YOUR ASSIGNMENT. After reading the data, copy it out in full and exactly.

BEGIN

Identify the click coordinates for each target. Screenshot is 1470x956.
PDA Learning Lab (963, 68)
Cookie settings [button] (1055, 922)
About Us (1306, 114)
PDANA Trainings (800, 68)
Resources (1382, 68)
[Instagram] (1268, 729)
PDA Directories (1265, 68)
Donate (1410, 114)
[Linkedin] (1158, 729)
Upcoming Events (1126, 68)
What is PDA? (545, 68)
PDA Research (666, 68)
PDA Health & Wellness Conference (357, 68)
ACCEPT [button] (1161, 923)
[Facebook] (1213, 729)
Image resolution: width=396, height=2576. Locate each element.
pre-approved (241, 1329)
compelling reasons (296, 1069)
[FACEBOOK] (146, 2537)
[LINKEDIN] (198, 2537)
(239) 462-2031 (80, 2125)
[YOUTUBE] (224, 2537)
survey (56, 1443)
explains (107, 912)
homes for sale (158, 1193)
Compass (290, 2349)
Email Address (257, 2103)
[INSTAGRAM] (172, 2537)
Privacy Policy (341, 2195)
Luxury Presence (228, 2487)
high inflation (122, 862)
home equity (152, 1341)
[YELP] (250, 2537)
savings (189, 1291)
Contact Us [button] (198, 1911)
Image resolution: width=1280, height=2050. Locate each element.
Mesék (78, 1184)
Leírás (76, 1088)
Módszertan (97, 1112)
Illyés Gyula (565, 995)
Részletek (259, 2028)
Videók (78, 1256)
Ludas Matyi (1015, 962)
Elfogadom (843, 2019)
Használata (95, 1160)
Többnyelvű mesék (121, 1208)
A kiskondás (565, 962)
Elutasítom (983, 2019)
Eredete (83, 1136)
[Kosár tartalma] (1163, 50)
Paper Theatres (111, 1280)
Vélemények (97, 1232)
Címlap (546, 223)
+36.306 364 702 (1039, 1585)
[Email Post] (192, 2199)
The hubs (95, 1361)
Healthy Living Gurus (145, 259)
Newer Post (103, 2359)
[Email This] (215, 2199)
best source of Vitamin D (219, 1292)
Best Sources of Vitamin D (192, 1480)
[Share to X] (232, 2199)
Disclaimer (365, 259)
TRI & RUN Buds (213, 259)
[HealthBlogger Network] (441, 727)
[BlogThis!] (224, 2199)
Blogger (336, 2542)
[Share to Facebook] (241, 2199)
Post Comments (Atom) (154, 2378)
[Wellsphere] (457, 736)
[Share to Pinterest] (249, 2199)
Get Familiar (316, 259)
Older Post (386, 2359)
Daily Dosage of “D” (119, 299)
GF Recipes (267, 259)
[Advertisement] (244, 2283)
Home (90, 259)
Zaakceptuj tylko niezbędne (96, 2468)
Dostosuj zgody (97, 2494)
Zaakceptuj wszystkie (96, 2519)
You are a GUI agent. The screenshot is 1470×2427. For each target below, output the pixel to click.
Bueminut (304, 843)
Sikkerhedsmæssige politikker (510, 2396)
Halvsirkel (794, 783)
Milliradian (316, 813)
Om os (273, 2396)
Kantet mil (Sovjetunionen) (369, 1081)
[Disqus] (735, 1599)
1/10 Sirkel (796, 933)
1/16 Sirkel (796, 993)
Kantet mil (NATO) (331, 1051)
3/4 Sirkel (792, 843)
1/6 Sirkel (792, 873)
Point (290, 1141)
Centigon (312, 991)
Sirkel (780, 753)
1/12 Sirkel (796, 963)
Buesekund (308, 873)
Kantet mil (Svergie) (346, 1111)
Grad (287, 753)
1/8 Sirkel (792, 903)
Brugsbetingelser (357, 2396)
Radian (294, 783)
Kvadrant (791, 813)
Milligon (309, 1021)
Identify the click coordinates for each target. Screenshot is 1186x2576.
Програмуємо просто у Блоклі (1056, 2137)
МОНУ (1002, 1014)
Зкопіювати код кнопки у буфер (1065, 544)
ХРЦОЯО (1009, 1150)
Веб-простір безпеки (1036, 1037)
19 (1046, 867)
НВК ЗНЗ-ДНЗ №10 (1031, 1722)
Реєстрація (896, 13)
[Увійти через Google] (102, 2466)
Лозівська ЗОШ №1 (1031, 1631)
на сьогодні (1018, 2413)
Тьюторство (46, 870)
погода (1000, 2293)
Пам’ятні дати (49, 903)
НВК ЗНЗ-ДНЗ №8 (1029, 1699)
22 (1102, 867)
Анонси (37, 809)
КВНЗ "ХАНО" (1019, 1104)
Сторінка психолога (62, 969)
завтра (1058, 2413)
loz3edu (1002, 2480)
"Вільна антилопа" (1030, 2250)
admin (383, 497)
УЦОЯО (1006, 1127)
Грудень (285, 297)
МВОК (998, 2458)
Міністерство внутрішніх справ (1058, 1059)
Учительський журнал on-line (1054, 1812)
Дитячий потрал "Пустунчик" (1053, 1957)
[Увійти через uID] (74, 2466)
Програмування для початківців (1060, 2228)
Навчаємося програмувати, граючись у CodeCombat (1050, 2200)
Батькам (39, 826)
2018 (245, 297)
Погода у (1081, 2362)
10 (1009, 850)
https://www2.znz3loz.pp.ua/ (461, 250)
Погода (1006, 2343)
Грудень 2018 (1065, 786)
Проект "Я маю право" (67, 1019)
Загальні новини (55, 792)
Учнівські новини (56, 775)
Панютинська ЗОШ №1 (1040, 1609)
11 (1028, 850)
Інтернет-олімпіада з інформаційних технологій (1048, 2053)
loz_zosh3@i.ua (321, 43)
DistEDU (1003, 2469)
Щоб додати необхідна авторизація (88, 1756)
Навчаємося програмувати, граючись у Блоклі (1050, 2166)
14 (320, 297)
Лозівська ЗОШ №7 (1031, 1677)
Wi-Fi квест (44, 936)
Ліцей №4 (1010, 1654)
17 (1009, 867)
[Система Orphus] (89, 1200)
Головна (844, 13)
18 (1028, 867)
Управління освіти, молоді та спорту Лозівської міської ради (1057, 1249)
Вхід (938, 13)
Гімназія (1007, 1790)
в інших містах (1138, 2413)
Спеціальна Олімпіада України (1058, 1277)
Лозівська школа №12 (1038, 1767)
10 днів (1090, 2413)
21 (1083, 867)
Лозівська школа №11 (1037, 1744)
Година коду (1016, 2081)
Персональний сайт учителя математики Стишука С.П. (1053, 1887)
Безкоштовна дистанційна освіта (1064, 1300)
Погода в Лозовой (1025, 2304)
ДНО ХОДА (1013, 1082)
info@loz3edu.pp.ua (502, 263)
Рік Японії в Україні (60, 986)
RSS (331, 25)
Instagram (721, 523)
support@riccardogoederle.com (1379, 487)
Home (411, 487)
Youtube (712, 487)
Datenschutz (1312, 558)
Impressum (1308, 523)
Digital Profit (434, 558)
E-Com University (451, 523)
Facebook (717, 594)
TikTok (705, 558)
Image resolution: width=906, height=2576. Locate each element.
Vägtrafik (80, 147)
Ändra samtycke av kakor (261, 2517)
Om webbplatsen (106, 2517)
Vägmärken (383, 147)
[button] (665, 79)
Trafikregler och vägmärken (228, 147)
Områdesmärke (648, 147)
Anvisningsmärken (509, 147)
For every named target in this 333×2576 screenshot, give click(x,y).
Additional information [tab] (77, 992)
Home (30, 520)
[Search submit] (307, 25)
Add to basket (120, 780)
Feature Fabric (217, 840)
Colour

END

FINAL ANSWER.
Identify the click coordinates for each target. Screenshot is 1470x956.
PDA Learning Lab (963, 68)
Cookie settings [button] (1055, 922)
About Us (1306, 114)
PDANA Trainings (800, 68)
Resources (1382, 68)
[Instagram] (1268, 729)
PDA Directories (1265, 68)
Donate (1410, 114)
[Linkedin] (1158, 729)
Upcoming Events (1126, 68)
What is PDA? (545, 68)
PDA Research (666, 68)
PDA Health & Wellness Conference (357, 68)
ACCEPT [button] (1161, 923)
[Facebook] (1213, 729)
Image resolution: width=396, height=2576. Locate each element.
pre-approved (241, 1329)
compelling reasons (296, 1069)
[FACEBOOK] (146, 2537)
[LINKEDIN] (198, 2537)
(239) 462-2031 (80, 2125)
[YOUTUBE] (224, 2537)
survey (56, 1443)
explains (107, 912)
homes for sale (158, 1193)
Compass (290, 2349)
Email Address (257, 2103)
[INSTAGRAM] (172, 2537)
Privacy Policy (341, 2195)
Luxury Presence (228, 2487)
high inflation (122, 862)
home equity (152, 1341)
[YELP] (250, 2537)
savings (189, 1291)
Contact Us [button] (198, 1911)
Image resolution: width=1280, height=2050. Locate each element.
Mesék (78, 1184)
Leírás (76, 1088)
Módszertan (97, 1112)
Illyés Gyula (565, 995)
Részletek (259, 2028)
Videók (78, 1256)
Ludas Matyi (1015, 962)
Elfogadom (843, 2019)
Használata (95, 1160)
Többnyelvű mesék (121, 1208)
A kiskondás (565, 962)
Elutasítom (983, 2019)
Eredete (83, 1136)
[Kosár tartalma] (1163, 50)
Paper Theatres (111, 1280)
Vélemények (97, 1232)
Címlap (546, 223)
+36.306 364 702 (1039, 1585)
[Email Post] (192, 2199)
The hubs (95, 1361)
Healthy Living Gurus (145, 259)
Newer Post (103, 2359)
[Email This] (215, 2199)
best source of Vitamin D (219, 1292)
Best Sources of Vitamin D (192, 1480)
[Share to X] (232, 2199)
Disclaimer (365, 259)
TRI & RUN Buds (213, 259)
[HealthBlogger Network] (441, 727)
[BlogThis!] (224, 2199)
Blogger (336, 2542)
[Share to Facebook] (241, 2199)
Post Comments (Atom) (154, 2378)
[Wellsphere] (457, 736)
[Share to Pinterest] (249, 2199)
Get Familiar (316, 259)
Older Post (386, 2359)
Daily Dosage of “D” (119, 299)
GF Recipes (267, 259)
[Advertisement] (244, 2283)
Home (90, 259)
Zaakceptuj tylko niezbędne (96, 2468)
Dostosuj zgody (97, 2494)
Zaakceptuj wszystkie (96, 2519)
You are a GUI agent. The screenshot is 1470×2427. For each target below, output the pixel to click.
Bueminut (304, 843)
Sikkerhedsmæssige politikker (510, 2396)
Halvsirkel (794, 783)
Milliradian (316, 813)
Om os (273, 2396)
Kantet mil (Sovjetunionen) (369, 1081)
[Disqus] (735, 1599)
1/10 Sirkel (796, 933)
1/16 Sirkel (796, 993)
Kantet mil (NATO) (331, 1051)
3/4 Sirkel (792, 843)
1/6 Sirkel (792, 873)
Point (290, 1141)
Centigon (312, 991)
Sirkel (780, 753)
1/12 Sirkel (796, 963)
Buesekund (308, 873)
Kantet mil (Svergie) (346, 1111)
Grad (287, 753)
1/8 Sirkel (792, 903)
Brugsbetingelser (357, 2396)
Radian (294, 783)
Kvadrant (791, 813)
Milligon (309, 1021)
Identify the click coordinates for each target. Screenshot is 1186x2576.
Програмуємо просто у Блоклі (1056, 2137)
МОНУ (1002, 1014)
Зкопіювати код кнопки у буфер (1065, 544)
ХРЦОЯО (1009, 1150)
Веб-простір безпеки (1036, 1037)
19 (1046, 867)
НВК ЗНЗ-ДНЗ №10 (1031, 1722)
Реєстрація (896, 13)
[Увійти через Google] (102, 2466)
Лозівська ЗОШ №1 (1031, 1631)
на сьогодні (1018, 2413)
Тьюторство (46, 870)
погода (1000, 2293)
Пам’ятні дати (49, 903)
НВК ЗНЗ-ДНЗ №8 (1029, 1699)
22 (1102, 867)
Анонси (37, 809)
КВНЗ "ХАНО" (1019, 1104)
Сторінка психолога (62, 969)
завтра (1058, 2413)
loz3edu (1002, 2480)
"Вільна антилопа" (1030, 2250)
admin (383, 497)
УЦОЯО (1006, 1127)
Грудень (285, 297)
МВОК (998, 2458)
Міністерство внутрішніх справ (1058, 1059)
Учительський журнал on-line (1054, 1812)
Дитячий потрал "Пустунчик" (1053, 1957)
[Увійти через uID] (74, 2466)
Програмування для початківців (1060, 2228)
Навчаємося програмувати, граючись у CodeCombat (1050, 2200)
Батькам (39, 826)
2018 (245, 297)
Погода у (1081, 2362)
10 (1009, 850)
https://www2.znz3loz.pp.ua/ (461, 250)
Погода (1006, 2343)
Грудень 2018 (1065, 786)
Проект "Я маю право" (67, 1019)
Загальні новини (55, 792)
Учнівські новини (56, 775)
Панютинська ЗОШ №1 (1040, 1609)
11 (1028, 850)
Інтернет-олімпіада з інформаційних технологій (1048, 2053)
loz_zosh3@i.ua (321, 43)
DistEDU (1003, 2469)
Щоб додати необхідна авторизація (88, 1756)
Навчаємося програмувати, граючись у Блоклі (1050, 2166)
14 (320, 297)
Лозівська ЗОШ №7 (1031, 1677)
Wi-Fi квест (44, 936)
Ліцей №4 (1010, 1654)
17 (1009, 867)
[Система Orphus] (89, 1200)
Головна (844, 13)
18 (1028, 867)
Управління освіти, молоді та спорту Лозівської міської ради (1057, 1249)
Вхід (938, 13)
Гімназія (1007, 1790)
в інших містах (1138, 2413)
Спеціальна Олімпіада України (1058, 1277)
Лозівська школа №12 (1038, 1767)
10 днів (1090, 2413)
21 (1083, 867)
Лозівська школа №11 (1037, 1744)
Година коду (1016, 2081)
Персональний сайт учителя математики Стишука С.П. (1053, 1887)
Безкоштовна дистанційна освіта (1064, 1300)
Погода в Лозовой (1025, 2304)
ДНО ХОДА (1013, 1082)
info@loz3edu.pp.ua (502, 263)
Рік Японії в Україні (60, 986)
RSS (331, 25)
Instagram (721, 523)
support@riccardogoederle.com (1379, 487)
Home (411, 487)
Youtube (712, 487)
Datenschutz (1312, 558)
Impressum (1308, 523)
Digital Profit (434, 558)
E-Com University (451, 523)
Facebook (717, 594)
TikTok (705, 558)
Image resolution: width=906, height=2576. Locate each element.
Vägtrafik (80, 147)
Ändra samtycke av kakor (261, 2517)
Om webbplatsen (106, 2517)
Vägmärken (383, 147)
[button] (665, 79)
Trafikregler och vägmärken (228, 147)
Områdesmärke (648, 147)
Anvisningsmärken (509, 147)
For every named target in this 333×2576 screenshot, give click(x,y).
Additional information [tab] (77, 992)
Home (30, 520)
[Search submit] (307, 25)
Add to basket (120, 780)
Feature Fabric (217, 840)
Colour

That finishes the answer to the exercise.